Records contained in a dataset
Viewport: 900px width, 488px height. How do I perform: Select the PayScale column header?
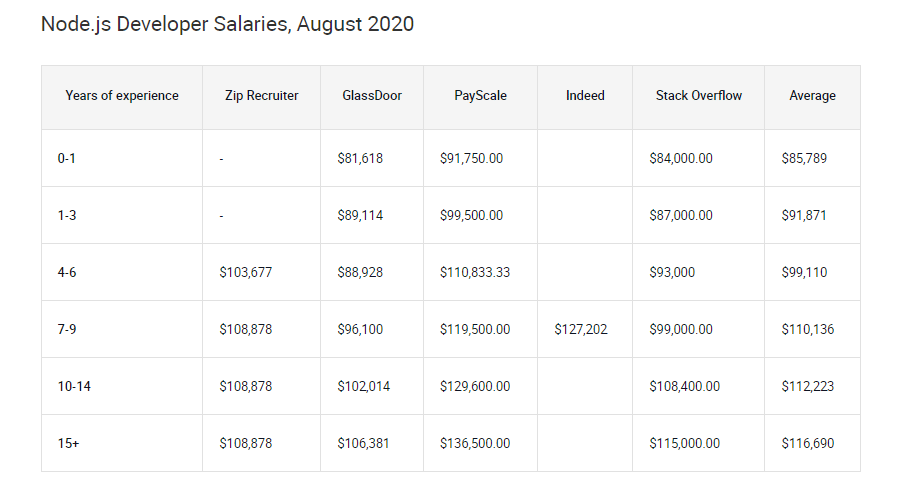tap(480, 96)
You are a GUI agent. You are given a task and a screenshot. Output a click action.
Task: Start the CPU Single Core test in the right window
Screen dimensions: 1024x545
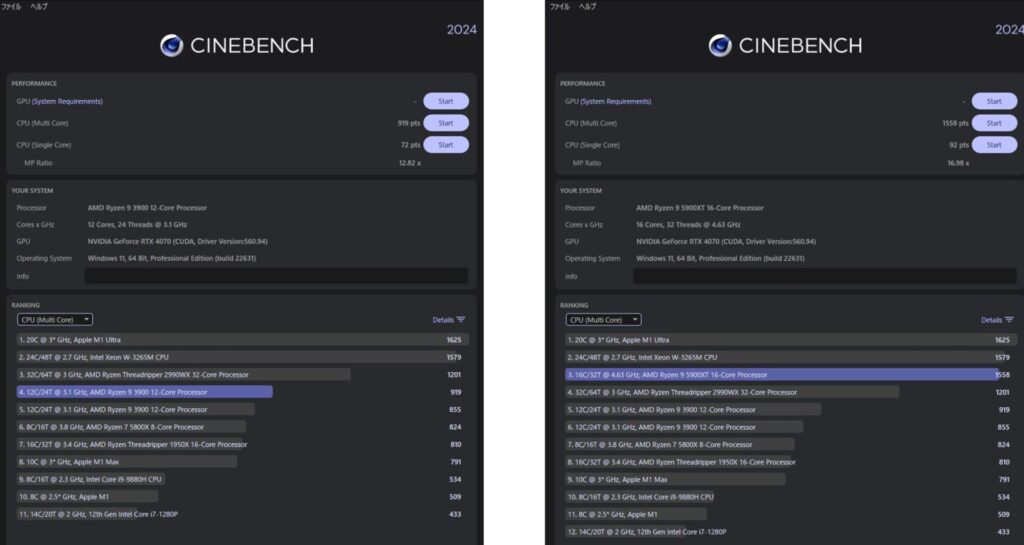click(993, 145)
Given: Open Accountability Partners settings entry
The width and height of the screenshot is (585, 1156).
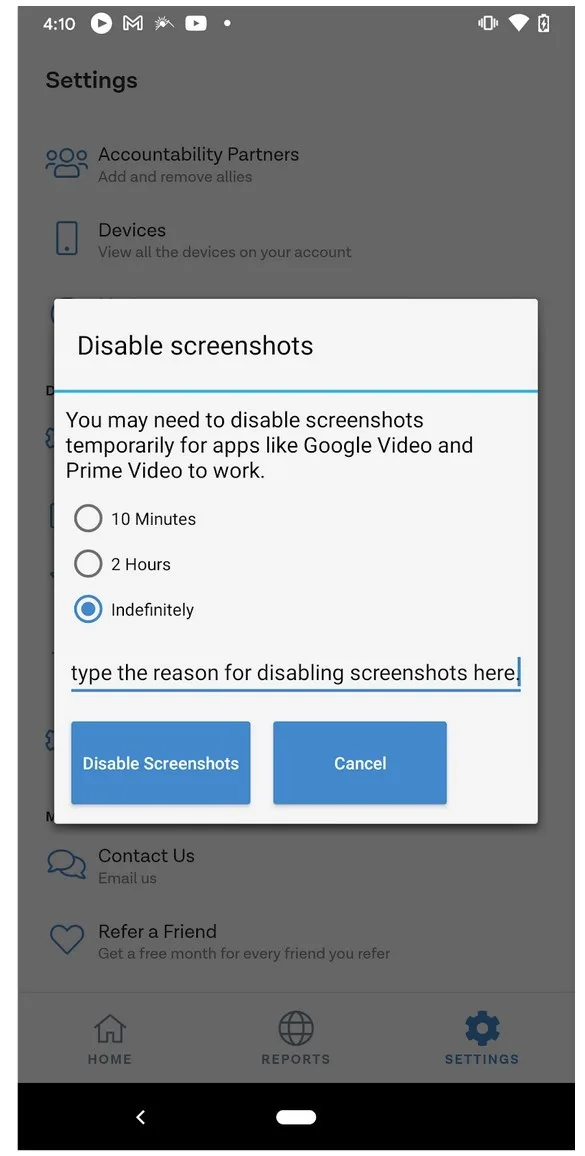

What is being asked: Give back the records exactly, minus any pictures.

Reply:
Viewport: 900px width, 488px height. How do I perform: Select the PayScale column header?
tap(480, 96)
You are a GUI agent. You are given a task and a screenshot. Output a click action.
Task: Start the CPU Single Core test in the right window
Screen dimensions: 1024x545
click(993, 145)
Given: Open Accountability Partners settings entry
The width and height of the screenshot is (585, 1156).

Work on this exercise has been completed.